--- WORK REQUEST ---
Gather all lines with "text" from the records.

[Start of Attachment]

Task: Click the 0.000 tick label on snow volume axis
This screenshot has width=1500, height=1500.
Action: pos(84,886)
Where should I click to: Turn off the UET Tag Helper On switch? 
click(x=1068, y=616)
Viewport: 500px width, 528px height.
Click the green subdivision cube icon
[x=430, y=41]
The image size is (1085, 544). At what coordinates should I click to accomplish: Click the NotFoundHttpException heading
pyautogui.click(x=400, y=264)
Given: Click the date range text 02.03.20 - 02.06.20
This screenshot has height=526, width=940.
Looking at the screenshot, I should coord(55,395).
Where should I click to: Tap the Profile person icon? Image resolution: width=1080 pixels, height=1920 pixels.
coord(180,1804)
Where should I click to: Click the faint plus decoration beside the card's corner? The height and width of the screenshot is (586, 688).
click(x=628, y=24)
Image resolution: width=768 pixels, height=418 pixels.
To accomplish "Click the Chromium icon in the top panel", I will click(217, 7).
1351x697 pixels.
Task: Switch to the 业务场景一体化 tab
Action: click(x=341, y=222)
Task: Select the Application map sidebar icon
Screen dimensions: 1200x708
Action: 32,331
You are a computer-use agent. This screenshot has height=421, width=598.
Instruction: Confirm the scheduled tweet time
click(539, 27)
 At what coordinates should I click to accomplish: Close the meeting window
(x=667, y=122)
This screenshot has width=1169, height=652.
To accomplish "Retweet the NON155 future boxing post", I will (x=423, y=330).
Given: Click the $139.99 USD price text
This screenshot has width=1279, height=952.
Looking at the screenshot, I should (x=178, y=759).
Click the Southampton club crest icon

[End of Attachment]

--- TASK SOLUTION ---
Given: Click the date range text 02.03.20 - 02.06.20
Given: Click the $139.99 USD price text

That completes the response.